## Problem description
Please reproduce the listing in its entirety, exactly as shown.

=====

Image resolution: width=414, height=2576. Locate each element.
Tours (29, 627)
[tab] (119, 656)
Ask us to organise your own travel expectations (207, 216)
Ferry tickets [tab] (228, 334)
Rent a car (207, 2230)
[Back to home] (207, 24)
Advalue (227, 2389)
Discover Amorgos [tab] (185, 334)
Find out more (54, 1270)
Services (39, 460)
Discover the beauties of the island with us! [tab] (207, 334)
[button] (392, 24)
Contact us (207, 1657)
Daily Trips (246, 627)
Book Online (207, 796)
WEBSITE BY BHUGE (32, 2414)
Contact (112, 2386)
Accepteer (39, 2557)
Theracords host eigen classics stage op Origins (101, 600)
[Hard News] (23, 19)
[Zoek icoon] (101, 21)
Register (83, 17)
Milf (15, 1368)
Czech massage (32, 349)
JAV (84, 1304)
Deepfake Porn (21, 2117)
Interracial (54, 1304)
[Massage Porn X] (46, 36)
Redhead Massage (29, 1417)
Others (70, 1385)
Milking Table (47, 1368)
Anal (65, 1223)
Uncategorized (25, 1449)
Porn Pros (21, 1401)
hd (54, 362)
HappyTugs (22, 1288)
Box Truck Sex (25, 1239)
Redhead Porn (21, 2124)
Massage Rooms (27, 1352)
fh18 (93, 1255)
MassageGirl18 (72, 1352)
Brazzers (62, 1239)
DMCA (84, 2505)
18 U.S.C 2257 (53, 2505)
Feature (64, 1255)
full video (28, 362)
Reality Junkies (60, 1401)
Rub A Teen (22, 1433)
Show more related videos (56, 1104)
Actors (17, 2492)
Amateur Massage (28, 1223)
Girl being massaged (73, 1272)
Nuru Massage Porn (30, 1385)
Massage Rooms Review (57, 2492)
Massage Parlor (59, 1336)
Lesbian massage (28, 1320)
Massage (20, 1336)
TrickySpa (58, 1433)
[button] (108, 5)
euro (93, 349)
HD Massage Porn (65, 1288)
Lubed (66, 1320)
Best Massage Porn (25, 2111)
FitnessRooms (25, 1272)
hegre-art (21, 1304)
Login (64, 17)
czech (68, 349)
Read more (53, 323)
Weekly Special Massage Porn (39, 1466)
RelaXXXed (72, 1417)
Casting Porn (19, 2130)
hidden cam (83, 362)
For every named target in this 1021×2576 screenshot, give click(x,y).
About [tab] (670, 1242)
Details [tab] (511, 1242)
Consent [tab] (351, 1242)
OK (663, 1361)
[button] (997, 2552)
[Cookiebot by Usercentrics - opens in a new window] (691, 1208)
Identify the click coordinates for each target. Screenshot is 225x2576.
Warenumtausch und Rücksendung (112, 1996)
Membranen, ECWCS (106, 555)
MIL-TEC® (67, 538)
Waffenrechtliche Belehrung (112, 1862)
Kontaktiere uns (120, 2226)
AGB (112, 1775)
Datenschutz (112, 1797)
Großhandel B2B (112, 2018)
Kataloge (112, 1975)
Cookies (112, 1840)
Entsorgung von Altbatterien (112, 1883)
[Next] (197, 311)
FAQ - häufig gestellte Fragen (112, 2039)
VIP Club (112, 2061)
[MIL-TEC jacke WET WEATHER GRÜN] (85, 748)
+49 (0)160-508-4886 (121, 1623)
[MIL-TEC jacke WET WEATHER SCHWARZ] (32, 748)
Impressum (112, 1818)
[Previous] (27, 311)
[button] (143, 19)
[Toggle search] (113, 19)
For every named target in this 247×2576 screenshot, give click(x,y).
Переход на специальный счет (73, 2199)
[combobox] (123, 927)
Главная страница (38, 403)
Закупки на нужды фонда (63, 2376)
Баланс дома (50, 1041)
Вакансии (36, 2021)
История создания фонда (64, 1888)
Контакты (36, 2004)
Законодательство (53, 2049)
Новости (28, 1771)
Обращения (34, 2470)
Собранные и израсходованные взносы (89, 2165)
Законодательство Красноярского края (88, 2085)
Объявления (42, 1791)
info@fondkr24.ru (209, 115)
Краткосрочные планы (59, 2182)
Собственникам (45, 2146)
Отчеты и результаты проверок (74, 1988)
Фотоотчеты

=====

## Response box
Image resolution: width=414, height=2576. Locate each element.
Tours (29, 627)
[tab] (119, 656)
Ask us to organise your own travel expectations (207, 216)
Ferry tickets [tab] (228, 334)
Rent a car (207, 2230)
[Back to home] (207, 24)
Advalue (227, 2389)
Discover Amorgos [tab] (185, 334)
Find out more (54, 1270)
Services (39, 460)
Discover the beauties of the island with us! [tab] (207, 334)
[button] (392, 24)
Contact us (207, 1657)
Daily Trips (246, 627)
Book Online (207, 796)
WEBSITE BY BHUGE (32, 2414)
Contact (112, 2386)
Accepteer (39, 2557)
Theracords host eigen classics stage op Origins (101, 600)
[Hard News] (23, 19)
[Zoek icoon] (101, 21)
Register (83, 17)
Milf (15, 1368)
Czech massage (32, 349)
JAV (84, 1304)
Deepfake Porn (21, 2117)
Interracial (54, 1304)
[Massage Porn X] (46, 36)
Redhead Massage (29, 1417)
Others (70, 1385)
Milking Table (47, 1368)
Anal (65, 1223)
Uncategorized (25, 1449)
Porn Pros (21, 1401)
hd (54, 362)
HappyTugs (22, 1288)
Box Truck Sex (25, 1239)
Redhead Porn (21, 2124)
Massage Rooms (27, 1352)
fh18 (93, 1255)
MassageGirl18 (72, 1352)
Brazzers (62, 1239)
DMCA (84, 2505)
18 U.S.C 2257 (53, 2505)
Feature (64, 1255)
full video (28, 362)
Reality Junkies (60, 1401)
Rub A Teen (22, 1433)
Show more related videos (56, 1104)
Actors (17, 2492)
Amateur Massage (28, 1223)
Girl being massaged (73, 1272)
Nuru Massage Porn (30, 1385)
Massage Rooms Review (57, 2492)
Massage Parlor (59, 1336)
Lesbian massage (28, 1320)
Massage (20, 1336)
TrickySpa (58, 1433)
[button] (108, 5)
euro (93, 349)
HD Massage Porn (65, 1288)
Lubed (66, 1320)
Best Massage Porn (25, 2111)
FitnessRooms (25, 1272)
hegre-art (21, 1304)
Login (64, 17)
czech (68, 349)
Read more (53, 323)
Weekly Special Massage Porn (39, 1466)
RelaXXXed (72, 1417)
Casting Porn (19, 2130)
hidden cam (83, 362)
For every named target in this 1021×2576 screenshot, give click(x,y).
About [tab] (670, 1242)
Details [tab] (511, 1242)
Consent [tab] (351, 1242)
OK (663, 1361)
[button] (997, 2552)
[Cookiebot by Usercentrics - opens in a new window] (691, 1208)
Identify the click coordinates for each target. Screenshot is 225x2576.
Warenumtausch und Rücksendung (112, 1996)
Membranen, ECWCS (106, 555)
MIL-TEC® (67, 538)
Waffenrechtliche Belehrung (112, 1862)
Kontaktiere uns (120, 2226)
AGB (112, 1775)
Datenschutz (112, 1797)
Großhandel B2B (112, 2018)
Kataloge (112, 1975)
Cookies (112, 1840)
Entsorgung von Altbatterien (112, 1883)
[Next] (197, 311)
FAQ - häufig gestellte Fragen (112, 2039)
VIP Club (112, 2061)
[MIL-TEC jacke WET WEATHER GRÜN] (85, 748)
+49 (0)160-508-4886 (121, 1623)
[MIL-TEC jacke WET WEATHER SCHWARZ] (32, 748)
Impressum (112, 1818)
[Previous] (27, 311)
[button] (143, 19)
[Toggle search] (113, 19)
For every named target in this 247×2576 screenshot, give click(x,y).
Переход на специальный счет (73, 2199)
[combobox] (123, 927)
Главная страница (38, 403)
Закупки на нужды фонда (63, 2376)
Баланс дома (50, 1041)
Вакансии (36, 2021)
История создания фонда (64, 1888)
Контакты (36, 2004)
Законодательство (53, 2049)
Новости (28, 1771)
Обращения (34, 2470)
Собранные и израсходованные взносы (89, 2165)
Законодательство Красноярского края (88, 2085)
Объявления (42, 1791)
info@fondkr24.ru (209, 115)
Краткосрочные планы (59, 2182)
Собственникам (45, 2146)
Отчеты и результаты проверок (74, 1988)
Фотоотчеты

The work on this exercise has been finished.